Se andiamo ad analizzare con oggettività chi sono i presunti “fenomeni” e come si muovono per raggiungere i loro risultati, scopriremo che non sono affatto “fortunati”, sono persone normali che, però, pensano in modo diverso. Sono persone che ragionano in maniera proattiva, che non imputano mai ad altri la causa di eventuali insuccessi, che hanno il coraggio di fare scelte spesso controcorrente, che lavorano duramente e che in questo modo trasformano le difficoltà in opportunità. Sono quelle persone che si sentono causa di tutto ciò che accade intorno a loro e che anche quando parlano utilizzano sempre la prima persona IO o NOI come soggetto dei loro pensieri;  quasi mai usano LUI o ESSI. (Claudio Molossi inhttp://www.spheragroup.it/blogosphera/477-la-cultura-degli-alibi-una-testimonianza.html)

Gli alibi, in quanto scuse, sono pericolosi, sabotano i nostri sogni e i nostri desideri, impedendoci di realizzarli. Potremmo definirli  “auto-inganni”.

Trovare alibi è un raccontarsi bugie perché non si è in grado –o così crediamo­– di ammettere l’errore con l’altro e neppure con noi stessi.

Prenderne consapevolezza è il primo passo per un positivo cambiamento.

Proprio per migliorarci è giusto porsi domande, avere dubbi su se stessi, sulle proprie capacità, ed è salutare essere critici verso i progetti che elaboriamo, nei quali crediamo e che intendiamo affrontare; quando, invece, accampiamo scuse per giustificarci, consentiamo alle scuse di bloccarci e allora, difficilmente raggiungeremo  i nostri obiettivi.

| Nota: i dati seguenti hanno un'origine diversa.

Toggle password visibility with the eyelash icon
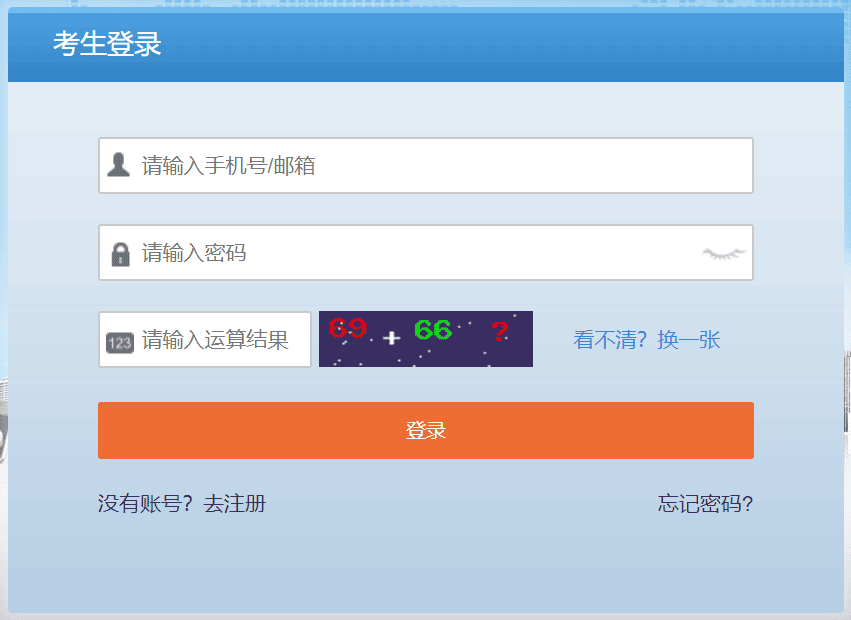851x620 pixels. click(724, 254)
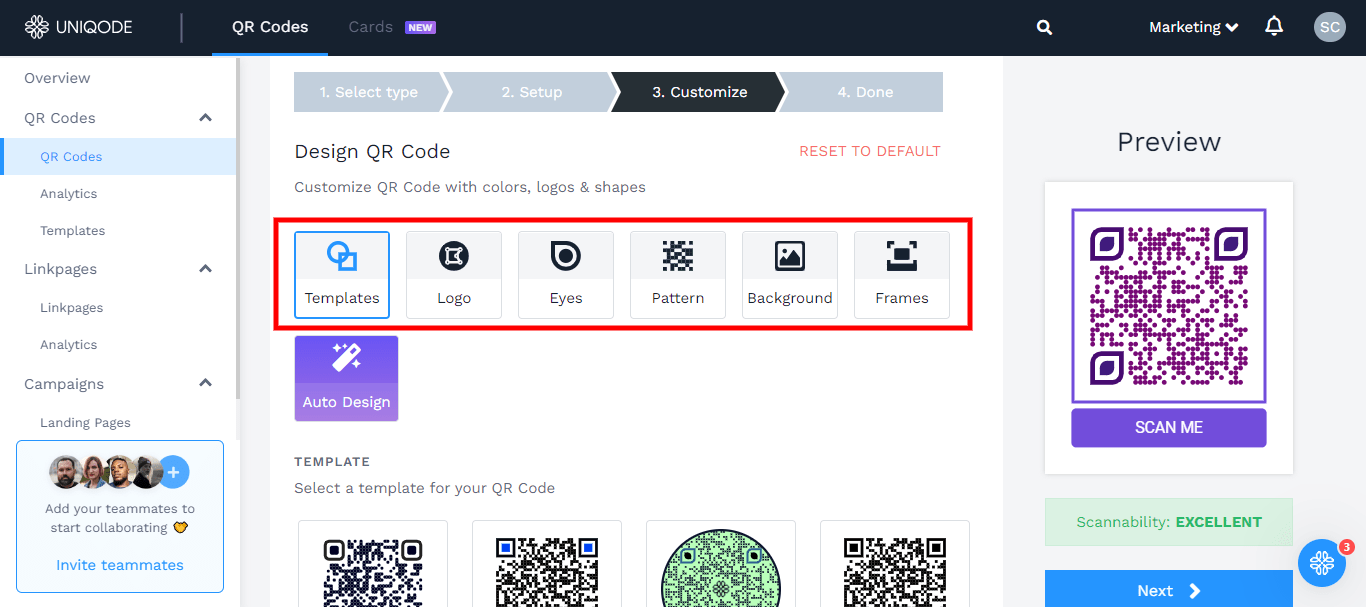The image size is (1366, 607).
Task: Open the Logo customization panel
Action: (x=454, y=274)

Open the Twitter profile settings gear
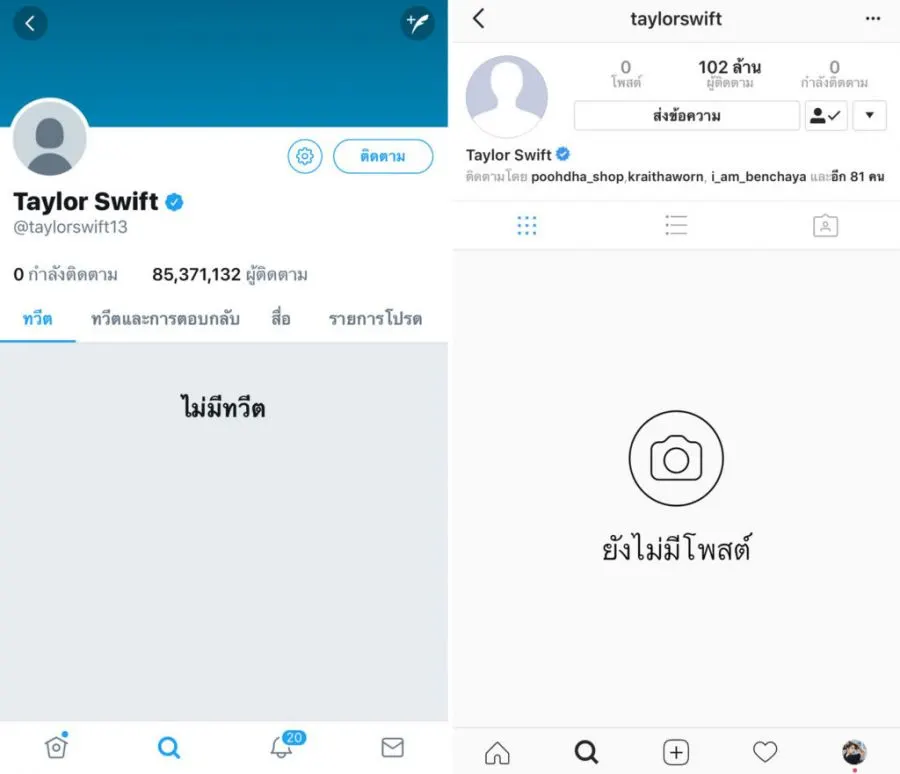pos(305,156)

           Talvolta creiamo alibi per proteggere l'autostima cercando di autoconvincerci che in altre circostanze avremmo potuto e saputo fare meglio e,  con allenata abilità, creiamo noi, più o meno consapevolmente, le condizioni che giustificheranno l’eventuale insuccesso:   stare alzati fino a tardi prima di un esame in modo che la scusa della stanchezza sia valida se andasse male, o rimandare lo studio fino all'ultimo momento così da poter dire di non aver studiato abbastanza sono tecniche che potremmo essere indotti ad adottare. Per descrivere questo comportamento, gli psicologi sociali Edward E. Jones, della Princeton University, e Steven Berglas, della Harvard Medical School, hanno coniato il termine di «strategia auto-ostacolante».

http://www.counselor.it/articoli-news/maliberariamocidalmitodellautostima_239.html

           “Se lo puoi immaginare, lo puoi creare”, parola di  Walt Disney.

Riflettiamoci, in fondo, è cominciato tutto con … un topolino.